Bakın, on dört yıllık iktidarınız döneminde devletin bütün düzenini değiştirdiniz. Kendinize göre bir devlet yarattınız. İlk defa Türkiye'de parti devleti oluşturdunuz. Ülkede, içte barışı, dışta barışı, komşularımızla ilişkilerimizi de bozdunuz. Sonuçta, kalkınma yavaşladı, yatırım düştü, üretim, ihracat düştü, işsizlik arttı, vatandaşların ve devletin borcu katlanarak bir noktaya geldi. Sonuçta, devlete güven azaldı; ülkemiz, teröristlerin yuvalandığı bir Türkiye oldu. Bu şartlar çerçevesinde, ülkenin bu kadar sorunlarla yaşadığı bir dönemde bu değişikliğe ihtiyaç var mı bir sorgulamamız gerekiyor.

Anayasa değişikliği sorunu öncelikli bir sorun mudur? Yapılmak istenen değişikliklere gerçekten ihtiyaç var mıdır? Bunu göz önünde bulundurup ona göre davranmak, ona göre değerlendirmek gerekiyor. Ülkemizin acilen bir anayasa değişikliğine, hele hele başkanlık sistemini oluşturacak, daha da güçlendirilmiş bir cumhurbaşkanı sistemine kesinlikle ihtiyacı yoktur. Kısacası, Türkiye'nin başkanlık derdi yoktur, Türkiye'nin her tarafına sarmış bir terör sorunu vardır. Ekonomik sıkıntıları vardır, yoksulluk vardır, yolsuzluk vardır, işsizlik vardır, ekonomik sorunları vardır.

Terör sorunlarımızı, içinde bulunduğumuz bu sıkıntıları bir kenara bırakarak OHAL uygulaması altında, baskıyla yeni bir sistemi zorla devreye sokmak, hiç kimsenin işine yaramayacaktır, sizin de işinize yaramayacaktır, bunu söylemek istiyorum.
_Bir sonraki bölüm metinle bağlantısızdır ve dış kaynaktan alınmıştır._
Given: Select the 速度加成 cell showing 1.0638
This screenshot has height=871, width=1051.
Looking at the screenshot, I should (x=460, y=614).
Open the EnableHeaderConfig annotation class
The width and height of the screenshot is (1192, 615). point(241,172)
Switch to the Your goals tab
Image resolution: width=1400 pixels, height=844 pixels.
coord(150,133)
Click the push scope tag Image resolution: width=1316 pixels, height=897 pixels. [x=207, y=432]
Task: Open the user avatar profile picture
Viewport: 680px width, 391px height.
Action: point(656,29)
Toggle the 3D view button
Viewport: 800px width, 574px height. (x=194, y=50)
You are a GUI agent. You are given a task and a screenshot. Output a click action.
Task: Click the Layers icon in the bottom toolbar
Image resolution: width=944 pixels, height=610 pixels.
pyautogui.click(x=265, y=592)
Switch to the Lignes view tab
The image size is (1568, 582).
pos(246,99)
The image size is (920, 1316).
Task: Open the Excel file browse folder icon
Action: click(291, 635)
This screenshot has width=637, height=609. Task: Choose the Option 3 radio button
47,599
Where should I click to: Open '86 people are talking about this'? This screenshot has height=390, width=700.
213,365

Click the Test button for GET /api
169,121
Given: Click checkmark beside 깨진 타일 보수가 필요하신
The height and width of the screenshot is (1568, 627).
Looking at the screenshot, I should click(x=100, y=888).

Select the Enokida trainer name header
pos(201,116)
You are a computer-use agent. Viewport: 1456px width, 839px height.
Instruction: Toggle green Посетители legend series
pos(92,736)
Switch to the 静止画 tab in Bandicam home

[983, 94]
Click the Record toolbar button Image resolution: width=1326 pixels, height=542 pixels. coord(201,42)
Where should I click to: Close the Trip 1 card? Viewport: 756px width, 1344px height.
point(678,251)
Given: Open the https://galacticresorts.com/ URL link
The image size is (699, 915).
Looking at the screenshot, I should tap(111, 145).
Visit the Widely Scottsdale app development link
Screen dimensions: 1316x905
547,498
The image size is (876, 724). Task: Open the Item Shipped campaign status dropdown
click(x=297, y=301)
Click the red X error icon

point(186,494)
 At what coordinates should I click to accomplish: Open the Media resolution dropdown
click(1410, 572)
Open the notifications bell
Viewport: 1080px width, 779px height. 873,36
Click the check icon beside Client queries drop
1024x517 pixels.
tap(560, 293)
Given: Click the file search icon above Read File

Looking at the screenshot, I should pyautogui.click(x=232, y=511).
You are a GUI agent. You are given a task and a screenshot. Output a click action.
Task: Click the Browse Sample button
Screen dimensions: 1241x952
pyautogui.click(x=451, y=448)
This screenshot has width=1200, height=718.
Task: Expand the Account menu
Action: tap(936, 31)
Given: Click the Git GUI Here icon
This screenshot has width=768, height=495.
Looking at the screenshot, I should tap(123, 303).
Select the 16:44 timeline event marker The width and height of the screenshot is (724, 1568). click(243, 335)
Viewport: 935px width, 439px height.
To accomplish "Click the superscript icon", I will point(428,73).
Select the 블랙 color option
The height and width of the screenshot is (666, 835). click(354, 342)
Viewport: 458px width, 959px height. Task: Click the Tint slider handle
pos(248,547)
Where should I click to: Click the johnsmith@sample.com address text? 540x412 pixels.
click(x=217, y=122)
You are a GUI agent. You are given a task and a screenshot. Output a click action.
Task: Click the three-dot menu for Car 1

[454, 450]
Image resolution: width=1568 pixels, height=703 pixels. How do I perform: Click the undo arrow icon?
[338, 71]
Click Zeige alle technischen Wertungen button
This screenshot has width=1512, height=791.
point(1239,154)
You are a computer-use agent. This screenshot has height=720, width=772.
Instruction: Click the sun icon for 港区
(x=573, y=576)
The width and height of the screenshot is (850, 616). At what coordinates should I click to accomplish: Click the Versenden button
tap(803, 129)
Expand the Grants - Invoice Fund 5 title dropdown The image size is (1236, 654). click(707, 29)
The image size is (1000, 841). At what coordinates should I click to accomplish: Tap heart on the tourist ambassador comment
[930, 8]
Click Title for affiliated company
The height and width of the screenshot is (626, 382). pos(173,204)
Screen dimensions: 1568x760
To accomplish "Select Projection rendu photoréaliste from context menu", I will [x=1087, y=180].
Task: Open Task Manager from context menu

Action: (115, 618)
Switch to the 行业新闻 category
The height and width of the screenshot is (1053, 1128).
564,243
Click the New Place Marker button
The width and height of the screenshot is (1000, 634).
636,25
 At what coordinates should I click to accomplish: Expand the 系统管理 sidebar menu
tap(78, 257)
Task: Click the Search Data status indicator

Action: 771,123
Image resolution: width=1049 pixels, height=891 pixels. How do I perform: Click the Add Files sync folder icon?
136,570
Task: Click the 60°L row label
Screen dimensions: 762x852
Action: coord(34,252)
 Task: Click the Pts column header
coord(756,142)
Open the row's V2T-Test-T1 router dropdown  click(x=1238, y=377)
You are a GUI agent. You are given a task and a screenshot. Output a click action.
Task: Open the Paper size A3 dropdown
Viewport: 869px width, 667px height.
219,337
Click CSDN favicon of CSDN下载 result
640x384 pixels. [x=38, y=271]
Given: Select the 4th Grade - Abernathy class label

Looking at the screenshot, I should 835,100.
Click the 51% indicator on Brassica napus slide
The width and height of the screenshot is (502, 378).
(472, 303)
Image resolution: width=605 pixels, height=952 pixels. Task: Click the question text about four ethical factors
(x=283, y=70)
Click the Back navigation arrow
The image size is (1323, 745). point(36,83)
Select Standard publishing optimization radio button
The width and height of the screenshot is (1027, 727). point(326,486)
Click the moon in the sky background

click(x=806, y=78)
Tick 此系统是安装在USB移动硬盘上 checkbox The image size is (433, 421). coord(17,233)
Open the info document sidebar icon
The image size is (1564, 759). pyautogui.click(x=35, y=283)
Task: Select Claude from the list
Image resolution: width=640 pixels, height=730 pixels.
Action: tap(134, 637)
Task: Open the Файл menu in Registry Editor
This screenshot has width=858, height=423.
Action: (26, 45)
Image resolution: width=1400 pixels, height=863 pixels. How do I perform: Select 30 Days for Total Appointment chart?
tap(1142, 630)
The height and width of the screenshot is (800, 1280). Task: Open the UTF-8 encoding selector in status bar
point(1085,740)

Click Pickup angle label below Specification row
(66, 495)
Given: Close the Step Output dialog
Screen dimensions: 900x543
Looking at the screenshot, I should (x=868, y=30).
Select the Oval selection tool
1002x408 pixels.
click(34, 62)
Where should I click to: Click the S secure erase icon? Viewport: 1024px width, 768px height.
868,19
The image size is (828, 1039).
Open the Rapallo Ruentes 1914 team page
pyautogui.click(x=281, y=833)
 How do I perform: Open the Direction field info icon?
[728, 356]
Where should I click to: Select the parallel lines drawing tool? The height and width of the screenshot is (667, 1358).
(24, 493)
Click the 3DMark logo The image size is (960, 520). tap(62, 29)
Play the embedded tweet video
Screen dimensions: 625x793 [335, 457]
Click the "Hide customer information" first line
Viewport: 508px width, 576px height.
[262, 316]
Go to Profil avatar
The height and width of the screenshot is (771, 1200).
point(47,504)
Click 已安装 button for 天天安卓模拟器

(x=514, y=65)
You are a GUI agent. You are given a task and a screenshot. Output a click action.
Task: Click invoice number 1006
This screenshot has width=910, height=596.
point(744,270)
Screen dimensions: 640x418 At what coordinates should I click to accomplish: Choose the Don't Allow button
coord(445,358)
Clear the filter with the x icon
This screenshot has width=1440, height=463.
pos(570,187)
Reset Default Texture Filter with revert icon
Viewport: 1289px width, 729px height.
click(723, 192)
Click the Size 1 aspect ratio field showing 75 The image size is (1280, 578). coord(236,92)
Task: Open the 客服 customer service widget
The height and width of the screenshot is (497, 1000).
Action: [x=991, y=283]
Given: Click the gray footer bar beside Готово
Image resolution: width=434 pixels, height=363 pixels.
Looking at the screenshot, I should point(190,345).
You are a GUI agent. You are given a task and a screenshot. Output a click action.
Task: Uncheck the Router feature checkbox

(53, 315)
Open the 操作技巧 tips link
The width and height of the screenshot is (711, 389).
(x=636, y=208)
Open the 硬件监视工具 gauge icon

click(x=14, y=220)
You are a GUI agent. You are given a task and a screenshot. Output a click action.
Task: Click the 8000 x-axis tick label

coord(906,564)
Bakın, bu şikâyetlerimizi ve itirazlarımızı lütfen dikkate alın, hafife almayın. Şimdiye kadar Cumhuriyet Halk Partisinin bütün eleştirilerini ve önerilerini dikkate almadınız. Ülkenin düzenini bozdunuz, şimdi de yapacağınız bu değişikliklerle sistemi tamamen değiştirmek, yeni bir sistem, yeni bir düzen kurmak istiyorsunuz ve cumhuriyeti de ortadan kaldırmak istiyorsunuz.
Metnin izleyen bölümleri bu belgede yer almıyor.